= WHAT YOU HAVE TO DO =
Write out every line of the records below, copying each one without any change.
*** THE INPUT
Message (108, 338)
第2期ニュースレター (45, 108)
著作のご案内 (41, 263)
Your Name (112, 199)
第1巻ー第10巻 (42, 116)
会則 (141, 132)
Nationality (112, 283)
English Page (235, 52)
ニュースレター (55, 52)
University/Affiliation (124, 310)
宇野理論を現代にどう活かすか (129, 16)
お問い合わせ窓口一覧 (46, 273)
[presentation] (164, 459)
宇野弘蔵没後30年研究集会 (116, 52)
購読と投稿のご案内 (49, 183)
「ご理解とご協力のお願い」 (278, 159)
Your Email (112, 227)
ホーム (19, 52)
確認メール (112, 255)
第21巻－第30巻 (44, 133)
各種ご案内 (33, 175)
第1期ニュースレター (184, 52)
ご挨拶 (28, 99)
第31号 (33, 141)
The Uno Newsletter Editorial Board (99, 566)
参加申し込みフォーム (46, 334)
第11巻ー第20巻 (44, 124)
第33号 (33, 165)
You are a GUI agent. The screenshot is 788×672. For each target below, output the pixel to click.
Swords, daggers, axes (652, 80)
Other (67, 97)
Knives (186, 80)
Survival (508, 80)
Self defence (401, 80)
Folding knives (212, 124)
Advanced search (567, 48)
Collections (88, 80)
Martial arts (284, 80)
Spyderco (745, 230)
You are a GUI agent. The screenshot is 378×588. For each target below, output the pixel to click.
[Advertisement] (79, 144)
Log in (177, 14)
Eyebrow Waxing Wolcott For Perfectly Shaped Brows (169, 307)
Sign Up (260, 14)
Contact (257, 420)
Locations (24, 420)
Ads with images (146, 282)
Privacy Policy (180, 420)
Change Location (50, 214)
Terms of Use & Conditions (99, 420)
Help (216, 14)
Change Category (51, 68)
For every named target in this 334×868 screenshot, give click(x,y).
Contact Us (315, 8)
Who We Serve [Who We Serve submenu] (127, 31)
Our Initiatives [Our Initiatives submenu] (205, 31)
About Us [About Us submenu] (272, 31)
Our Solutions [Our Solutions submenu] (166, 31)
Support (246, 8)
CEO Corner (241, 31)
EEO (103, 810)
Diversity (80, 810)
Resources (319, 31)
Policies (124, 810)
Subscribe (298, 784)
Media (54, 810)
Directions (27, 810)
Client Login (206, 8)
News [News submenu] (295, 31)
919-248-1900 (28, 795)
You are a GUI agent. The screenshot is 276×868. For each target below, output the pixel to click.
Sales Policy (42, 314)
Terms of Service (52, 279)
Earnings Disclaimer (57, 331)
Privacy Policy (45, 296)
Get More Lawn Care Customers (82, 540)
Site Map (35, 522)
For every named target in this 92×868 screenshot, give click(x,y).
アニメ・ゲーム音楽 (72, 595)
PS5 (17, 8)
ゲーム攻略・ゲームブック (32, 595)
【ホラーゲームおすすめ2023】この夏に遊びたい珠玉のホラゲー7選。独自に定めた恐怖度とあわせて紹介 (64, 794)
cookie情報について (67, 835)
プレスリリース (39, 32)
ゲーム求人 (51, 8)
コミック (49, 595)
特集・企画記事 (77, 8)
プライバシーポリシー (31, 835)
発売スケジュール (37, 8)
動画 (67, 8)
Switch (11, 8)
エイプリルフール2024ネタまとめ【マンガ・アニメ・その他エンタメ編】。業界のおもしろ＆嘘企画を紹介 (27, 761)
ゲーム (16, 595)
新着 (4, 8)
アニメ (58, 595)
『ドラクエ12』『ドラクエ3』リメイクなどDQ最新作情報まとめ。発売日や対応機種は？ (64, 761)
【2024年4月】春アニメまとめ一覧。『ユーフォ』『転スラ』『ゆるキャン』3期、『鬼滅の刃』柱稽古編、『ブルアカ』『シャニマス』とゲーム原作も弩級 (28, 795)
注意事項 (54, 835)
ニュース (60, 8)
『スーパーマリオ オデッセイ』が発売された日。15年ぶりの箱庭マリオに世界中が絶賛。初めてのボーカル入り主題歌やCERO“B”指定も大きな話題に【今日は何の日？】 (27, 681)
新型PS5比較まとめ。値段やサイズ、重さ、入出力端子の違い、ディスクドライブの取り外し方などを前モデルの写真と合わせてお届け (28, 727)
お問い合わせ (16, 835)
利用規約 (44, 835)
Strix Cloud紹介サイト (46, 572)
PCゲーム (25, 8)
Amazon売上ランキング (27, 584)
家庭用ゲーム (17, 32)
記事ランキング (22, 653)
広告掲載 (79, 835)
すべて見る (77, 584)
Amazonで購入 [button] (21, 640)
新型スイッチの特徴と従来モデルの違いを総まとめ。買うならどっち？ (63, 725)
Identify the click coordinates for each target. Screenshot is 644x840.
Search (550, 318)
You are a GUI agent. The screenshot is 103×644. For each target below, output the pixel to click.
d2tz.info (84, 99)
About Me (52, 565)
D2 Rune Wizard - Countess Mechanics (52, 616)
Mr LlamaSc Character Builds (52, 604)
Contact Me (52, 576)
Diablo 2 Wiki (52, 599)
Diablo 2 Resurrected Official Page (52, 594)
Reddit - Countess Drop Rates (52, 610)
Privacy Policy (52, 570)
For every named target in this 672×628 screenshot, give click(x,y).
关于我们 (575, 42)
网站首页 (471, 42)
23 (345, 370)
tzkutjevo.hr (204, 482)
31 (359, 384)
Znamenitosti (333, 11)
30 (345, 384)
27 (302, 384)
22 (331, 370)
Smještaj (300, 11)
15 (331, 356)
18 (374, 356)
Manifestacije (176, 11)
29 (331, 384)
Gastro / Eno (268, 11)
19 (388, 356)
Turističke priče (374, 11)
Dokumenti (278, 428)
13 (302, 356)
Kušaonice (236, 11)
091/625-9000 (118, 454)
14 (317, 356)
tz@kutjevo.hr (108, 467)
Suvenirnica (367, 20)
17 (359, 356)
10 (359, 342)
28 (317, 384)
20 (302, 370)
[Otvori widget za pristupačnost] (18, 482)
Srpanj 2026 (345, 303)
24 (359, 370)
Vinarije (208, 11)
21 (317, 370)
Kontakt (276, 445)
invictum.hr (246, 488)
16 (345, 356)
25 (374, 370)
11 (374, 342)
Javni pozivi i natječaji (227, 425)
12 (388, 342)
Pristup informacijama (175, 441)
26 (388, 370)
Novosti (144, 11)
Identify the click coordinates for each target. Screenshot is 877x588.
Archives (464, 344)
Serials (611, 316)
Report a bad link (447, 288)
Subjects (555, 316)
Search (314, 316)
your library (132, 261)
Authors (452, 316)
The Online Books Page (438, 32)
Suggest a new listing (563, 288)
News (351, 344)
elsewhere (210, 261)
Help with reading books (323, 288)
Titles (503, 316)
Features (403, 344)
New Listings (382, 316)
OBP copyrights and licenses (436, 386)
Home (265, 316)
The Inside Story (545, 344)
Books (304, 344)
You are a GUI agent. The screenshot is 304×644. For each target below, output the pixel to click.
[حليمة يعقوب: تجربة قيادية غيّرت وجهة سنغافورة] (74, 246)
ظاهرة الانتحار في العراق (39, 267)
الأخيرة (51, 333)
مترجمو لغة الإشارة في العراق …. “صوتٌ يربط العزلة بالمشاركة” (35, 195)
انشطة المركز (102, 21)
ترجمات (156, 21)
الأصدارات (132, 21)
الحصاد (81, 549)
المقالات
******
= RESULT =
Message (108, 338)
第2期ニュースレター (45, 108)
著作のご案内 (41, 263)
Your Name (112, 199)
第1巻ー第10巻 (42, 116)
会則 (141, 132)
Nationality (112, 283)
English Page (235, 52)
ニュースレター (55, 52)
University/Affiliation (124, 310)
宇野理論を現代にどう活かすか (129, 16)
お問い合わせ窓口一覧 (46, 273)
[presentation] (164, 459)
宇野弘蔵没後30年研究集会 (116, 52)
購読と投稿のご案内 (49, 183)
「ご理解とご協力のお願い」 (278, 159)
Your Email (112, 227)
ホーム (19, 52)
確認メール (112, 255)
第21巻－第30巻 (44, 133)
各種ご案内 (33, 175)
第1期ニュースレター (184, 52)
ご挨拶 (28, 99)
第31号 (33, 141)
The Uno Newsletter Editorial Board (99, 566)
参加申し込みフォーム (46, 334)
第11巻ー第20巻 (44, 124)
第33号 (33, 165)
You are a GUI agent. The screenshot is 788×672. For each target below, output the pixel to click.
Swords, daggers, axes (652, 80)
Other (67, 97)
Knives (186, 80)
Survival (508, 80)
Self defence (401, 80)
Folding knives (212, 124)
Advanced search (567, 48)
Collections (88, 80)
Martial arts (284, 80)
Spyderco (745, 230)
You are a GUI agent. The screenshot is 378×588. For each target below, output the pixel to click.
[Advertisement] (79, 144)
Log in (177, 14)
Eyebrow Waxing Wolcott For Perfectly Shaped Brows (169, 307)
Sign Up (260, 14)
Contact (257, 420)
Locations (24, 420)
Ads with images (146, 282)
Privacy Policy (180, 420)
Change Location (50, 214)
Terms of Use & Conditions (99, 420)
Help (216, 14)
Change Category (51, 68)
For every named target in this 334×868 screenshot, give click(x,y).
Contact Us (315, 8)
Who We Serve [Who We Serve submenu] (127, 31)
Our Initiatives [Our Initiatives submenu] (205, 31)
About Us [About Us submenu] (272, 31)
Our Solutions [Our Solutions submenu] (166, 31)
Support (246, 8)
CEO Corner (241, 31)
EEO (103, 810)
Diversity (80, 810)
Resources (319, 31)
Policies (124, 810)
Subscribe (298, 784)
Media (54, 810)
Directions (27, 810)
Client Login (206, 8)
News [News submenu] (295, 31)
919-248-1900 (28, 795)
You are a GUI agent. The screenshot is 276×868. For each target below, output the pixel to click.
Sales Policy (42, 314)
Terms of Service (52, 279)
Earnings Disclaimer (57, 331)
Privacy Policy (45, 296)
Get More Lawn Care Customers (82, 540)
Site Map (35, 522)
For every named target in this 92×868 screenshot, give click(x,y).
アニメ・ゲーム音楽 (72, 595)
PS5 (17, 8)
ゲーム攻略・ゲームブック (32, 595)
【ホラーゲームおすすめ2023】この夏に遊びたい珠玉のホラゲー7選。独自に定めた恐怖度とあわせて紹介 (64, 794)
cookie情報について (67, 835)
プレスリリース (39, 32)
ゲーム求人 (51, 8)
コミック (49, 595)
特集・企画記事 (77, 8)
プライバシーポリシー (31, 835)
発売スケジュール (37, 8)
動画 (67, 8)
Switch (11, 8)
エイプリルフール2024ネタまとめ【マンガ・アニメ・その他エンタメ編】。業界のおもしろ＆嘘企画を紹介 (27, 761)
ゲーム (16, 595)
新着 (4, 8)
アニメ (58, 595)
『ドラクエ12』『ドラクエ3』リメイクなどDQ最新作情報まとめ。発売日や対応機種は？ (64, 761)
【2024年4月】春アニメまとめ一覧。『ユーフォ』『転スラ』『ゆるキャン』3期、『鬼滅の刃』柱稽古編、『ブルアカ』『シャニマス』とゲーム原作も弩級 (28, 795)
注意事項 (54, 835)
ニュース (60, 8)
『スーパーマリオ オデッセイ』が発売された日。15年ぶりの箱庭マリオに世界中が絶賛。初めてのボーカル入り主題歌やCERO“B”指定も大きな話題に【今日は何の日？】 (27, 681)
新型PS5比較まとめ。値段やサイズ、重さ、入出力端子の違い、ディスクドライブの取り外し方などを前モデルの写真と合わせてお届け (28, 727)
お問い合わせ (16, 835)
利用規約 (44, 835)
Strix Cloud紹介サイト (46, 572)
PCゲーム (25, 8)
Amazon売上ランキング (27, 584)
家庭用ゲーム (17, 32)
記事ランキング (22, 653)
広告掲載 (79, 835)
すべて見る (77, 584)
Amazonで購入 [button] (21, 640)
新型スイッチの特徴と従来モデルの違いを総まとめ。買うならどっち？ (63, 725)
Identify the click coordinates for each target. Screenshot is 644x840.
Search (550, 318)
You are a GUI agent. The screenshot is 103×644. For each target below, output the pixel to click.
d2tz.info (84, 99)
About Me (52, 565)
D2 Rune Wizard - Countess Mechanics (52, 616)
Mr LlamaSc Character Builds (52, 604)
Contact Me (52, 576)
Diablo 2 Wiki (52, 599)
Diablo 2 Resurrected Official Page (52, 594)
Reddit - Countess Drop Rates (52, 610)
Privacy Policy (52, 570)
For every named target in this 672×628 screenshot, give click(x,y).
关于我们 (575, 42)
网站首页 (471, 42)
23 (345, 370)
tzkutjevo.hr (204, 482)
31 (359, 384)
Znamenitosti (333, 11)
30 (345, 384)
27 (302, 384)
22 (331, 370)
Smještaj (300, 11)
15 (331, 356)
18 (374, 356)
Manifestacije (176, 11)
29 (331, 384)
Gastro / Eno (268, 11)
19 (388, 356)
Turističke priče (374, 11)
Dokumenti (278, 428)
13 (302, 356)
Kušaonice (236, 11)
091/625-9000 (118, 454)
14 (317, 356)
tz@kutjevo.hr (108, 467)
Suvenirnica (367, 20)
17 (359, 356)
10 (359, 342)
28 (317, 384)
20 (302, 370)
[Otvori widget za pristupačnost] (18, 482)
Srpanj 2026 (345, 303)
24 (359, 370)
Vinarije (208, 11)
21 (317, 370)
Kontakt (276, 445)
invictum.hr (246, 488)
16 (345, 356)
25 (374, 370)
11 (374, 342)
Javni pozivi i natječaji (227, 425)
12 (388, 342)
Pristup informacijama (175, 441)
26 (388, 370)
Novosti (144, 11)
Identify the click coordinates for each target. Screenshot is 877x588.
Archives (464, 344)
Serials (611, 316)
Report a bad link (447, 288)
Subjects (555, 316)
Search (314, 316)
your library (132, 261)
Authors (452, 316)
The Online Books Page (438, 32)
Suggest a new listing (563, 288)
News (351, 344)
elsewhere (210, 261)
Help with reading books (323, 288)
Titles (503, 316)
Features (403, 344)
New Listings (382, 316)
OBP copyrights and licenses (436, 386)
Home (265, 316)
The Inside Story (545, 344)
Books (304, 344)
You are a GUI agent. The screenshot is 304×644. For each target below, output the pixel to click.
[حليمة يعقوب: تجربة قيادية غيّرت وجهة سنغافورة] (74, 246)
ظاهرة الانتحار في العراق (39, 267)
الأخيرة (51, 333)
مترجمو لغة الإشارة في العراق …. “صوتٌ يربط العزلة بالمشاركة” (35, 195)
انشطة المركز (102, 21)
ترجمات (156, 21)
الأصدارات (132, 21)
الحصاد (81, 549)
المقالات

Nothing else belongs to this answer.